Contributing

We <3 contributions; please feel free to check out the code! In general, this is a quick overview of how to contribute to DJOAuth2 using the standard Github pull-request flow. For more information, Github has a nice overview here.

Fork and clone the repository

The first step of contributing is creating your own copy (“fork”) of the main DJOAuth2 repository. Do this through the Github web interface:

_images/step_1_fork.png

Now that you have a copy, copy the “SSH clone URL” from the right-most column:

_images/step_2_clone_repo.png

and run the following commands from a local terminal:

cd ~

# The git@github.com URL is the "SSH clone URL" that you copied.
git clone git@github.com:<YOUR_USER_NAME>/djoauth2.git
cd djoauth2

Install dependencies

We rely on virtualenv for managing dependencies in order to make it as easy as possible to start contributing. Before contributing, run the following commands:

# Install development dependencies inside a new virtualenv
make dev-env

# Activate the virtualenv so that you have access to the dependencies that
# were installed.
. dev-env/bin/activate

Making changes

After setting up your virtualenv, check out a new branch locally:

git checkout -b 'my-feature-branch'

Now make your changes. Don’t forget to update the tests! Please follow our style guide:

  • 2-space indents
  • All indents are spaces, not tabs.
  • Wrap lines at 80 characters.
vim djoauth2/...
vim djoauth2/tests/...

Schema Migrations

If your changes touched the models.py file, you must attempt to generate a South migration in case the schema has changed.

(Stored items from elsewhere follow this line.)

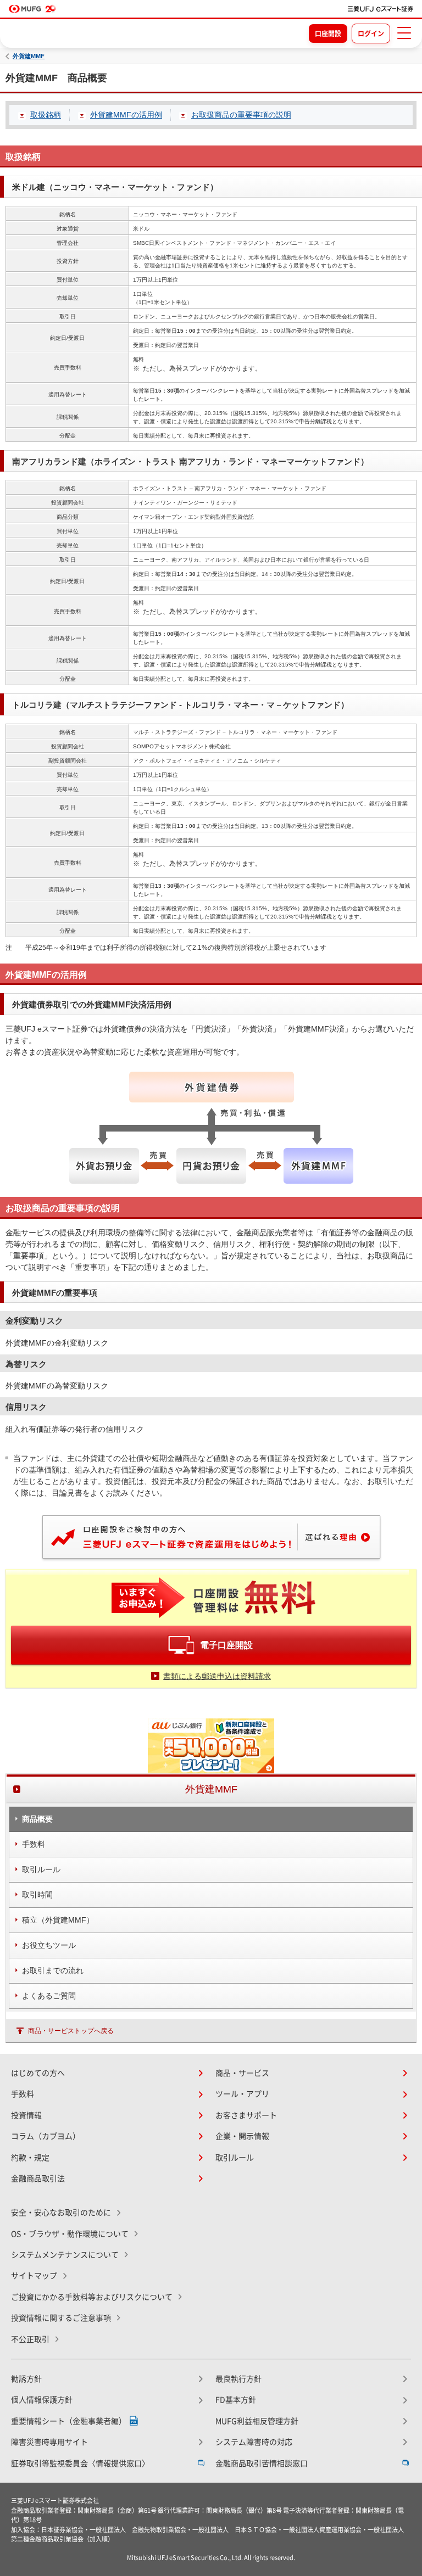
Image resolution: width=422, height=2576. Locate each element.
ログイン (371, 33)
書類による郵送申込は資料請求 (217, 1676)
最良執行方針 (238, 2379)
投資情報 (26, 2115)
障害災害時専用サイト (49, 2442)
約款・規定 (30, 2157)
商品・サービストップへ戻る (71, 2031)
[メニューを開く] (404, 33)
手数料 (22, 2094)
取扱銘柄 (45, 114)
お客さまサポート (246, 2115)
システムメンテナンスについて (65, 2255)
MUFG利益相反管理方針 (256, 2421)
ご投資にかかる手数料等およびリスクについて (92, 2297)
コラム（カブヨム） (45, 2136)
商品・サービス (242, 2073)
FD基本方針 (235, 2400)
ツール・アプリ (242, 2094)
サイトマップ (34, 2276)
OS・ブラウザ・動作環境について (70, 2234)
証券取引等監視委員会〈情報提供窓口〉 (80, 2463)
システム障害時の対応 (253, 2442)
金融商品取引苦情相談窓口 (261, 2463)
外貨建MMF (29, 56)
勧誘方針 (26, 2379)
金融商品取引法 (38, 2178)
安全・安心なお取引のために (61, 2212)
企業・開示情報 (242, 2136)
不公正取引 (30, 2339)
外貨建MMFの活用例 (126, 114)
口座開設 (328, 33)
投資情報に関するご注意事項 (61, 2318)
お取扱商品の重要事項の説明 (241, 114)
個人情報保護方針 (42, 2400)
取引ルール (234, 2157)
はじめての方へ (38, 2073)
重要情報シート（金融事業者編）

It’s important that for backwards-compatibility reasons you use South version 0.7.6 and Django 1.4.3 to generate migration files. After entering the dev-env virtualenv, run the following commands:

pip install Django==1.4.3
pip install South==0.7.6

Then, generate the migrations with the included script:

./generate_migrations.py

# Now, test to see that they apply without an error.
./generate_migrations.py --test-migrations

Testing

DJOAuth2 is a standalone Django application, which can be hard to test. To obviate a need for installing and re-installing inside of a test project, we provide a script (runtests.py) that sets up a minimal Django environment To use it, enter your shell and run:

# Run all of the tests
./runtests.py
# or
make tests

# Run a group of tests
./runtests.py djoauth2.tests.TestAuthorizationCodeEndpoint

# Run an individual test
./runtests.py djoauth2.tests.TestAuthorizationCodeEndpoint.test_get_requests_succeed

Coverage

While we don’t fetishize 100% coverage, it can be useful to double check that testing actually exercised the code that you added.

To get a coverage report, run make coverage. This will output a brief summary report in the terminal and also generate an interactive HTML version of the report. The interactive version will display the code line-by-line and highlight any code that was not covered by the tests.

# Generate the coverage report
make coverage

# Fire up a webserver to view the interactive HTML version
cd docs/coverage/
python -m SimpleHTTPServer 8080

# Now navigate to localhost:8080 in a browser
_images/coverage.png

Updating Documentation

Made changes that require documentation (hint: probably)? Rebuild the docs:

make docs

And view them in your browser locally:

cd docs/_build/html
python -m SimpleHTTPServer 8080

Now navigate to localhost:8080 in a browser

By the way, if you have any questions, concerns, or complaints about the current documentation, please let us know and/or submit a pull request! We’re committed to making the docs as easy to use as possible, so if something is not working we’d love to hear it.

Committing

Once your changes are finished (including tests and documentation) it’s time to commit them:

git commit -a -m "Add my new feature."

Submitting a pull request

Once your changes are locally committed and tested, it’s time to submit a pull request to get your changes reviewed and merged upstream. Again, Github has a nice overview here.

  • Push your changes to your github repository:
git push origin my-feature-branch
_images/step_3_push_upstream.png
  • In Github, switch to my-feature-branch
_images/step_4_choose_branch.png
  • Click on the large green “compare & pull request” button:
_images/step_5_compare_pull_request.png
  • Write up a nice explanation of your changes and fire it off!